Un papel sujeto a la
nevera por uno de los imanes que utilizamos para sostener todo tipo de notas y
recordatorios me llamó poderosamente la atención. Era del tamaño de una
cuartilla y la letra era de mi mujer.
La nota decía lo
siguiente:
Adiós cariño. gracias
por los 10.000 euros. Nos han venido de perlas. Juan y yo empezaremos una nueva
vida lejos de aquí. Puede parecerte poco dinero, pero no es la primera vez que
lo hacemos, así que ya tenemos más que suficiente para nuestros planes de
futuro. Por una vez, no haber seguido mis consejos me ha resultado beneficioso.
A Juan seguramente no lo
recordarás. Para tu información, era uno de los clientes habituales del bar al
que has estado acudiendo todas las mañanas. Él fue quien te empujó sutilmente a
jugar online. Para él, que es muy bueno en informática, hackear tu ordenador ha
sido coser y cantar.
P.D.- Parece mentira
que, después de tantos años que llevamos casados, no me hayas reconocido. Pero
ya contaba con ello, pues nunca me has prestado la más mínima atención. Sabía
que un buen atrezzo bastaría para ocultarle mi identidad al tonto de mi marido.
Que te vaya bien.
He firmado mi
declaración a sabiendas de que nadie será capaz de ayudarme y que esa fechoría
perpetrada por mi mujer y su amante quedará impune.
Cuando el agente ha
leído lo declarado —cosa que le ha tomado casi tanto tiempo como a mí
redactarlo—, me ha dirigido una mirada intrigante, no sé si de conmiseración o
de incredulidad. Por lo menos no se ha reído. Acto seguido, ha colocado mi
declaración en una bandeja archivadora repleta de papeles. Tras un suspiro de hastío,
ha vuelto a mirarme para decirme:
—Estudiaremos con calma
su denuncia y ya le diremos algo en cuanto hayamos podido aclarar este extraño
asunto. Le sugiero que tenga paciencia, pues estas cosas suelen ser muy
difíciles de probar y no digamos de aprehender a los estafadores. Mi dilatada
experiencia me ha confirmado que siempre se salen con la suya.

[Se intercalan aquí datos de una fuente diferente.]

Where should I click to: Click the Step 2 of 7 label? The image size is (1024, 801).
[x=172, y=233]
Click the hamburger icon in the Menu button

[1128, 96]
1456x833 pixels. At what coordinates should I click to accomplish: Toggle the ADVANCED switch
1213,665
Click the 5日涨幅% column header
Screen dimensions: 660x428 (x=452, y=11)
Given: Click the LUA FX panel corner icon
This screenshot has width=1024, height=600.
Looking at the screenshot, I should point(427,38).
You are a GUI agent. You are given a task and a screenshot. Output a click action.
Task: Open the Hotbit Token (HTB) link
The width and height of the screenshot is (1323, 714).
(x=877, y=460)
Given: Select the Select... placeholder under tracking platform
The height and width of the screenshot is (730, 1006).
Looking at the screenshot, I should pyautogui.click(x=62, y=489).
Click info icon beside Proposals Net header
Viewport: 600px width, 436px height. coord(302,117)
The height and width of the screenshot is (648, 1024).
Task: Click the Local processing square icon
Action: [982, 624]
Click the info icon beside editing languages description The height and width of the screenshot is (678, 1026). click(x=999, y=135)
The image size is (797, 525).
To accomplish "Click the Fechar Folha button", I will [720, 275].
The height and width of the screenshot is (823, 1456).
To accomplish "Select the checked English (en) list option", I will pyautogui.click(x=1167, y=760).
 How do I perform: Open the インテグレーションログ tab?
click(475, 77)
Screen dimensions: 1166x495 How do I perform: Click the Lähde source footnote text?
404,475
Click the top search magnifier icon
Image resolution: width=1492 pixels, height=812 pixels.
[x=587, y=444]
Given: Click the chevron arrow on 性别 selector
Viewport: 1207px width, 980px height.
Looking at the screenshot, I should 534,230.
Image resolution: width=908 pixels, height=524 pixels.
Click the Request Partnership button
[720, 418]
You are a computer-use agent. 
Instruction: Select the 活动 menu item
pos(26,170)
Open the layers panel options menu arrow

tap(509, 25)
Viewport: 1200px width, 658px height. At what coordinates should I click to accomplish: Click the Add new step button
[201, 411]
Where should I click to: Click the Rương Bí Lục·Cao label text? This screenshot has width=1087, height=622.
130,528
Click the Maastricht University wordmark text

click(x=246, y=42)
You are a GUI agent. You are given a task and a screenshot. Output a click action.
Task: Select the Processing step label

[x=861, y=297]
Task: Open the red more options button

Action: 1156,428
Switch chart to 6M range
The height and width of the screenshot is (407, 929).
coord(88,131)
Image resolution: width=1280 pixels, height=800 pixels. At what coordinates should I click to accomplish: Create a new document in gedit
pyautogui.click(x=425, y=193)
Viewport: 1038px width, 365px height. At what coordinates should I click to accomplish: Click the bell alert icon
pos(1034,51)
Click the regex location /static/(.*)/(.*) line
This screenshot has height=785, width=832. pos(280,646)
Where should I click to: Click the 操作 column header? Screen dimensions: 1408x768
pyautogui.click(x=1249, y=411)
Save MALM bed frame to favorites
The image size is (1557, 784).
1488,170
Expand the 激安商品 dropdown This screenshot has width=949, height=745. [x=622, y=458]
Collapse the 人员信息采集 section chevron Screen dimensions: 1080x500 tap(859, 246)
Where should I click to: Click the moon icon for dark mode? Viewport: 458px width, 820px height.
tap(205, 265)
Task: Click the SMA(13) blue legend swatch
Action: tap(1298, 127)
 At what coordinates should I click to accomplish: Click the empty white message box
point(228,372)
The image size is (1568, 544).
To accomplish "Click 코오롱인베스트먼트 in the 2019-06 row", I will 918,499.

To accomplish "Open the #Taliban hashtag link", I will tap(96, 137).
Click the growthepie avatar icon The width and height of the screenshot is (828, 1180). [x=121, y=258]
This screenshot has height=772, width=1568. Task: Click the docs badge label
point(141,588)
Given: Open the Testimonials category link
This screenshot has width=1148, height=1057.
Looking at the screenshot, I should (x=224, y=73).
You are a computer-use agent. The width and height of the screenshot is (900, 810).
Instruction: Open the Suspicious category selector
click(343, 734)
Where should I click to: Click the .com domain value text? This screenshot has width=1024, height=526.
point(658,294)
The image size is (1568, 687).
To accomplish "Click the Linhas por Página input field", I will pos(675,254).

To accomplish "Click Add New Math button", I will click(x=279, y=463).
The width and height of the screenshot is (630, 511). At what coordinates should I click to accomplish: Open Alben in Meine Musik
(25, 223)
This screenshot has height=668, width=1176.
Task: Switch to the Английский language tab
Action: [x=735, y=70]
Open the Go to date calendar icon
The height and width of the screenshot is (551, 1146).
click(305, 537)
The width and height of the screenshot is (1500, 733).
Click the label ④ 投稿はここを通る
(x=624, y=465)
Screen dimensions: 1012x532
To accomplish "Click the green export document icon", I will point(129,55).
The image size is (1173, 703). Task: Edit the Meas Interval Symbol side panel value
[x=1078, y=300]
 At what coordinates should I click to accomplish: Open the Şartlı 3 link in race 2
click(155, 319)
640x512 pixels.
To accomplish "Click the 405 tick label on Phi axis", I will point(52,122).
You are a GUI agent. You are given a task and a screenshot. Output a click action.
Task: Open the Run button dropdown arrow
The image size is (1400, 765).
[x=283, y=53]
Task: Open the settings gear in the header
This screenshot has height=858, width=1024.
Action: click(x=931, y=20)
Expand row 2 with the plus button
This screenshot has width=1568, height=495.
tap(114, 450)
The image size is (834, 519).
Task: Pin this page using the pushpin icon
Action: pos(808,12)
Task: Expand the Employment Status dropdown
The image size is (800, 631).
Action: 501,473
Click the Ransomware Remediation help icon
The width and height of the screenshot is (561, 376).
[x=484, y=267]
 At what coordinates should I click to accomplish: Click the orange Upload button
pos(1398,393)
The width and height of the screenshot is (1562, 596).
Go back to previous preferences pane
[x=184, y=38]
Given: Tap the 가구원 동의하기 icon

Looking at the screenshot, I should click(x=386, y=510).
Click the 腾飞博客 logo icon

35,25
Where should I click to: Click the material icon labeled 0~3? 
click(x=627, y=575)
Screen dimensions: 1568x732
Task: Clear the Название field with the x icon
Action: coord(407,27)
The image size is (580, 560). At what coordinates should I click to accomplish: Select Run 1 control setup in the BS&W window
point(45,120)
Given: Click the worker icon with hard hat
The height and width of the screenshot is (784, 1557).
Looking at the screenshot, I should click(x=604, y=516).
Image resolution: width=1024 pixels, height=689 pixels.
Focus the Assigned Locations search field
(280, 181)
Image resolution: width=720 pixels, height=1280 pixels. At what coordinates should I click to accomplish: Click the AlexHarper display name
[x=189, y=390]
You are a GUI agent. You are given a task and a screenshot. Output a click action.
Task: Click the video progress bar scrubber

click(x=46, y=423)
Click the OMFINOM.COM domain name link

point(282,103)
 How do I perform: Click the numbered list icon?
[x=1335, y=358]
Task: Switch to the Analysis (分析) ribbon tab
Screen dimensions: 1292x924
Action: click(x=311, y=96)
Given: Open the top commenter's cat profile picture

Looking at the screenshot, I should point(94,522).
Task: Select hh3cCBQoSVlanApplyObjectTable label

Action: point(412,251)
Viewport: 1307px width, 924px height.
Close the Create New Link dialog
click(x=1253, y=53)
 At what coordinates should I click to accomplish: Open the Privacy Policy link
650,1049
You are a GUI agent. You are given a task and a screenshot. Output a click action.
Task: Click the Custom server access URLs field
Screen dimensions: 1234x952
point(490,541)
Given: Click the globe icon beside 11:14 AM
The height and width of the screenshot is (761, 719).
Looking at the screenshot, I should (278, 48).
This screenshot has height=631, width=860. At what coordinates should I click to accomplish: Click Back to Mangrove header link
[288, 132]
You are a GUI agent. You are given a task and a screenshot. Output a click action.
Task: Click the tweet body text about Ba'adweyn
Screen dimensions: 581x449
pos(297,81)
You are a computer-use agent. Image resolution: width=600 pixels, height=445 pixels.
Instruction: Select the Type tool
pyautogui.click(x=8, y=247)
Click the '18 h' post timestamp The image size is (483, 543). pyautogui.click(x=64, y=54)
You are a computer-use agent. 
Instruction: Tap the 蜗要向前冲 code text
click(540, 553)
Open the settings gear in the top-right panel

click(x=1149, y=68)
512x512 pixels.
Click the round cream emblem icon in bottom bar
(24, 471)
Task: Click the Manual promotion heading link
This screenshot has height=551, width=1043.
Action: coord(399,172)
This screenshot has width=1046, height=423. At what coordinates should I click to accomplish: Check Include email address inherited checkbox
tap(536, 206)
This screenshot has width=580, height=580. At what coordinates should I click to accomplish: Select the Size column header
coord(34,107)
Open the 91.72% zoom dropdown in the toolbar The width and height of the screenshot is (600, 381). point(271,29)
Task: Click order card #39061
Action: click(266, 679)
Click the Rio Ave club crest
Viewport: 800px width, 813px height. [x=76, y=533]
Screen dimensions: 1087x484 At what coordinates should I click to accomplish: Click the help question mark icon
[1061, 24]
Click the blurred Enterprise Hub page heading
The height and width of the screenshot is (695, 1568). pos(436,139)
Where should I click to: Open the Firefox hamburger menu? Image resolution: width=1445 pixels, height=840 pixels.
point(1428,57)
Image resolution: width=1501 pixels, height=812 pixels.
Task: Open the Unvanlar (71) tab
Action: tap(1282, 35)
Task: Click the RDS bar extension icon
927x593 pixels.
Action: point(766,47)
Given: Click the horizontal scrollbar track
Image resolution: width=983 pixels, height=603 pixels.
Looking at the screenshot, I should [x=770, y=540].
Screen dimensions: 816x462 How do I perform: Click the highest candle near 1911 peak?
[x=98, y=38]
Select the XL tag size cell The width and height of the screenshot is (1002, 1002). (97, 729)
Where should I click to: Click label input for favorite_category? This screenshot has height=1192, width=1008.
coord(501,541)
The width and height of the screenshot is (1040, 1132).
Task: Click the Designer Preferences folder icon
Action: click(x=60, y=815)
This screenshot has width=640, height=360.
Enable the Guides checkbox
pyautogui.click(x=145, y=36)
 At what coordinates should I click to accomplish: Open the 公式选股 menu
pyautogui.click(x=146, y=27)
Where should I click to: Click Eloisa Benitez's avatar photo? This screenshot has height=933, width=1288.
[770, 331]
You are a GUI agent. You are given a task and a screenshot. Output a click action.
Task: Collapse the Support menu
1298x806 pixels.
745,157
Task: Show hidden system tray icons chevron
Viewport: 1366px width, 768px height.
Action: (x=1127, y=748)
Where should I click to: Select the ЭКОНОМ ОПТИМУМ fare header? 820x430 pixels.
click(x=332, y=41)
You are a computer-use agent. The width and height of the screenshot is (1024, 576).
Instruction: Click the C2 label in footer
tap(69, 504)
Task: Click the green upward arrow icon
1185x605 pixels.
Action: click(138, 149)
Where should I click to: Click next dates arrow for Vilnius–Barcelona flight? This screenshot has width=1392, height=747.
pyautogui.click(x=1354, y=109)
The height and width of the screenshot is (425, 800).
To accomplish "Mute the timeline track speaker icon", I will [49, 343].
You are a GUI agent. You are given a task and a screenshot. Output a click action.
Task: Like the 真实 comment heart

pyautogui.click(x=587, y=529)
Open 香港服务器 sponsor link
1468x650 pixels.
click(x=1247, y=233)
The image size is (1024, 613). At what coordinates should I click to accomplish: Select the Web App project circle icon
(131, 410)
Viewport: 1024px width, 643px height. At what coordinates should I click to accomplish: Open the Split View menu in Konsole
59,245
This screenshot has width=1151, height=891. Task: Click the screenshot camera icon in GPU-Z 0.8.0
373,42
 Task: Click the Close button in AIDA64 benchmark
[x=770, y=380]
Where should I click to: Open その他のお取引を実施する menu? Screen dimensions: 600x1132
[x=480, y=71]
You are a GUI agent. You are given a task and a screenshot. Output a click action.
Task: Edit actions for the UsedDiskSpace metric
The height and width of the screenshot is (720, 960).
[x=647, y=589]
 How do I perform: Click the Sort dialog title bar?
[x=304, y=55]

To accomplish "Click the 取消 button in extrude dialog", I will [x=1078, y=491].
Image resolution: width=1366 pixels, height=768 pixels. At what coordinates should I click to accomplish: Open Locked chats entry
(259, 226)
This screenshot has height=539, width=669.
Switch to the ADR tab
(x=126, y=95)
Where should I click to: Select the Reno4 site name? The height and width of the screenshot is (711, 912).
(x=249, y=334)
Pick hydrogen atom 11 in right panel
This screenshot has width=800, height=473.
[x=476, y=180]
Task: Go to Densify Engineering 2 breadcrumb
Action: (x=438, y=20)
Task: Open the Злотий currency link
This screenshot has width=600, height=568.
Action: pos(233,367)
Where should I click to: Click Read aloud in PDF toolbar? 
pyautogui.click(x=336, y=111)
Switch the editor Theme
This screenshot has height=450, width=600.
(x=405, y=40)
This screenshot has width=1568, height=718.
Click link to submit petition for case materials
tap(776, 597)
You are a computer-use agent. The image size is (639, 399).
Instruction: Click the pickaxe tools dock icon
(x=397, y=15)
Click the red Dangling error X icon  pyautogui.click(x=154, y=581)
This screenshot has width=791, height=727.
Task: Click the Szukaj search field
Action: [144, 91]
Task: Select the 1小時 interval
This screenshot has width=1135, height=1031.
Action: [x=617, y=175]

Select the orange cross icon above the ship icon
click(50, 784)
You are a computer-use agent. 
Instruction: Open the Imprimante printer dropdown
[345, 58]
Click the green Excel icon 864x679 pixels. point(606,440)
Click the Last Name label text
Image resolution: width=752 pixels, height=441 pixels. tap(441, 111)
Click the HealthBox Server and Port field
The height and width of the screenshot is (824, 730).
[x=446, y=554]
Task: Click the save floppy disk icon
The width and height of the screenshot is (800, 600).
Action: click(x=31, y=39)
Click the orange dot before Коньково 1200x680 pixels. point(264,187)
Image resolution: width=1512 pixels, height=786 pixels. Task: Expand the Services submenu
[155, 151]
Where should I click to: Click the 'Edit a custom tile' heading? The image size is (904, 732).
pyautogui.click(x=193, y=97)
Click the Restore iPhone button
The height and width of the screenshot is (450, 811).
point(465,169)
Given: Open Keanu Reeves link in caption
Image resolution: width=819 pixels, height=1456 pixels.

Y ahora estoy volviendo a casa. Son casi las
tres de la tarde y no tengo ganas de cocinar. La cocina se me da fatal. Ella sí
que era una buena cocinera. Espero que Liú me haga un descuento si a partir de
ahora desayuno, almuerzo y ceno en su establecimiento. Lo único que se me
atragantará será la maldita musiquilla de la máquina tragaperras.